Problem to work on
Your task is to reproduce the entries below word for word.

□ □ □

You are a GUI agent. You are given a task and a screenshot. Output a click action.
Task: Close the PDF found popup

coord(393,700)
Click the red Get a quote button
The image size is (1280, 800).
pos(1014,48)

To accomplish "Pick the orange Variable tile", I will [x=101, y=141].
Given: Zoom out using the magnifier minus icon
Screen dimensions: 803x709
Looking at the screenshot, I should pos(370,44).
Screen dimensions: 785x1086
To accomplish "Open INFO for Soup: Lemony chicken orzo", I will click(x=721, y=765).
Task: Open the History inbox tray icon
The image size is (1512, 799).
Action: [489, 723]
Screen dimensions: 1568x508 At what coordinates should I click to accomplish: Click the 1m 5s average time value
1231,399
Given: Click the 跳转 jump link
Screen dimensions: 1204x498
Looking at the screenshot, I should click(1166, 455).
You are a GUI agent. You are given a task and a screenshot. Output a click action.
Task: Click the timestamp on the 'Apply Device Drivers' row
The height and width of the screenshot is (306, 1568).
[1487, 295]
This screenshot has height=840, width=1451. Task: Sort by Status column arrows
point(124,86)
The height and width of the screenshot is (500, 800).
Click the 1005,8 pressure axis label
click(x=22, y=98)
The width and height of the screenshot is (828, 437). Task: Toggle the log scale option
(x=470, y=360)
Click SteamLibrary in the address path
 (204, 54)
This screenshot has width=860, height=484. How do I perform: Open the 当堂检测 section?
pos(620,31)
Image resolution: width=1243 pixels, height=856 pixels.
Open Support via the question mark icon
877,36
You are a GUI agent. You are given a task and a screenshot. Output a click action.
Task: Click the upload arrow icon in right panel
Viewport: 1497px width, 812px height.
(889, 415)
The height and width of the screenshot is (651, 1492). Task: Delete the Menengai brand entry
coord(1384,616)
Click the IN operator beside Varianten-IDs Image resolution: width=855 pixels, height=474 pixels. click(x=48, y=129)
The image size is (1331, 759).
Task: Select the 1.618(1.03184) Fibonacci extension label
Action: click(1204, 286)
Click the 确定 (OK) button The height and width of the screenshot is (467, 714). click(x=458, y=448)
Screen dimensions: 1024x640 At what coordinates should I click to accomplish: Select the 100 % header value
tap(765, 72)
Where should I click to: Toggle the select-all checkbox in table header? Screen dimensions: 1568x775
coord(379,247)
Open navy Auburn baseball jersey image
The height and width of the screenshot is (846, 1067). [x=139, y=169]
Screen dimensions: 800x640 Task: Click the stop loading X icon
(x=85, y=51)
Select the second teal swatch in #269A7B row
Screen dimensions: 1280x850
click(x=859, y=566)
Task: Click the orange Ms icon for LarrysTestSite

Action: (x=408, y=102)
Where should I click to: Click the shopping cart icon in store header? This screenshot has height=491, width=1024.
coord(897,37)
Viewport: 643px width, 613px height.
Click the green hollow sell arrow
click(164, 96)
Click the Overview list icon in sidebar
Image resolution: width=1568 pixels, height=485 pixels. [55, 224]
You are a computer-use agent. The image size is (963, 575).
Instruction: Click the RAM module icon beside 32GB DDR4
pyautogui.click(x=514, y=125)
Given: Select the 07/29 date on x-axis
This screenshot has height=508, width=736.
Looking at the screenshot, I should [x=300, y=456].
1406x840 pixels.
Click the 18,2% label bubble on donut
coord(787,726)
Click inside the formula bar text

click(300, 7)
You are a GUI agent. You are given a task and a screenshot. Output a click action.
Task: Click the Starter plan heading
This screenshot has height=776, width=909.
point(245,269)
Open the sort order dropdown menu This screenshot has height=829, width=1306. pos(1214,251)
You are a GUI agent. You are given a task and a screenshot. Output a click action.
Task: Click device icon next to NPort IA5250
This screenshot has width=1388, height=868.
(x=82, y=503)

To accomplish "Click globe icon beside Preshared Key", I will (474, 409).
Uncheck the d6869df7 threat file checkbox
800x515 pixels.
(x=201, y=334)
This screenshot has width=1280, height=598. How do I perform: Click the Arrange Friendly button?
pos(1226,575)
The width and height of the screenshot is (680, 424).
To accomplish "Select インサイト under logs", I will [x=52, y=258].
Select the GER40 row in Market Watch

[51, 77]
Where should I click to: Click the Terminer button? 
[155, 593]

□ □ □

Your solution
You are a GUI agent. You are given a task and a screenshot. Output a click action.
Task: Close the PDF found popup

coord(393,700)
Click the red Get a quote button
The image size is (1280, 800).
pos(1014,48)

To accomplish "Pick the orange Variable tile", I will [x=101, y=141].
Given: Zoom out using the magnifier minus icon
Screen dimensions: 803x709
Looking at the screenshot, I should pos(370,44).
Screen dimensions: 785x1086
To accomplish "Open INFO for Soup: Lemony chicken orzo", I will click(x=721, y=765).
Task: Open the History inbox tray icon
The image size is (1512, 799).
Action: [489, 723]
Screen dimensions: 1568x508 At what coordinates should I click to accomplish: Click the 1m 5s average time value
1231,399
Given: Click the 跳转 jump link
Screen dimensions: 1204x498
Looking at the screenshot, I should click(1166, 455).
You are a GUI agent. You are given a task and a screenshot. Output a click action.
Task: Click the timestamp on the 'Apply Device Drivers' row
The height and width of the screenshot is (306, 1568).
[1487, 295]
This screenshot has height=840, width=1451. Task: Sort by Status column arrows
point(124,86)
The height and width of the screenshot is (500, 800).
Click the 1005,8 pressure axis label
click(x=22, y=98)
The width and height of the screenshot is (828, 437). Task: Toggle the log scale option
(x=470, y=360)
Click SteamLibrary in the address path
 (204, 54)
This screenshot has width=860, height=484. How do I perform: Open the 当堂检测 section?
pos(620,31)
Image resolution: width=1243 pixels, height=856 pixels.
Open Support via the question mark icon
877,36
You are a GUI agent. You are given a task and a screenshot. Output a click action.
Task: Click the upload arrow icon in right panel
Viewport: 1497px width, 812px height.
(889, 415)
The height and width of the screenshot is (651, 1492). Task: Delete the Menengai brand entry
coord(1384,616)
Click the IN operator beside Varianten-IDs Image resolution: width=855 pixels, height=474 pixels. click(x=48, y=129)
The image size is (1331, 759).
Task: Select the 1.618(1.03184) Fibonacci extension label
Action: click(1204, 286)
Click the 确定 (OK) button The height and width of the screenshot is (467, 714). click(x=458, y=448)
Screen dimensions: 1024x640 At what coordinates should I click to accomplish: Select the 100 % header value
tap(765, 72)
Where should I click to: Toggle the select-all checkbox in table header? Screen dimensions: 1568x775
coord(379,247)
Open navy Auburn baseball jersey image
The height and width of the screenshot is (846, 1067). [x=139, y=169]
Screen dimensions: 800x640 Task: Click the stop loading X icon
(x=85, y=51)
Select the second teal swatch in #269A7B row
Screen dimensions: 1280x850
click(x=859, y=566)
Task: Click the orange Ms icon for LarrysTestSite

Action: (x=408, y=102)
Where should I click to: Click the shopping cart icon in store header? This screenshot has height=491, width=1024.
coord(897,37)
Viewport: 643px width, 613px height.
Click the green hollow sell arrow
click(164, 96)
Click the Overview list icon in sidebar
Image resolution: width=1568 pixels, height=485 pixels. [55, 224]
You are a computer-use agent. The image size is (963, 575).
Instruction: Click the RAM module icon beside 32GB DDR4
pyautogui.click(x=514, y=125)
Given: Select the 07/29 date on x-axis
This screenshot has height=508, width=736.
Looking at the screenshot, I should [x=300, y=456].
1406x840 pixels.
Click the 18,2% label bubble on donut
coord(787,726)
Click inside the formula bar text

click(300, 7)
You are a GUI agent. You are given a task and a screenshot. Output a click action.
Task: Click the Starter plan heading
This screenshot has height=776, width=909.
point(245,269)
Open the sort order dropdown menu This screenshot has height=829, width=1306. pos(1214,251)
You are a GUI agent. You are given a task and a screenshot. Output a click action.
Task: Click device icon next to NPort IA5250
This screenshot has width=1388, height=868.
(x=82, y=503)

To accomplish "Click globe icon beside Preshared Key", I will (474, 409).
Uncheck the d6869df7 threat file checkbox
800x515 pixels.
(x=201, y=334)
This screenshot has width=1280, height=598. How do I perform: Click the Arrange Friendly button?
pos(1226,575)
The width and height of the screenshot is (680, 424).
To accomplish "Select インサイト under logs", I will [x=52, y=258].
Select the GER40 row in Market Watch

[51, 77]
Where should I click to: Click the Terminer button? 
[155, 593]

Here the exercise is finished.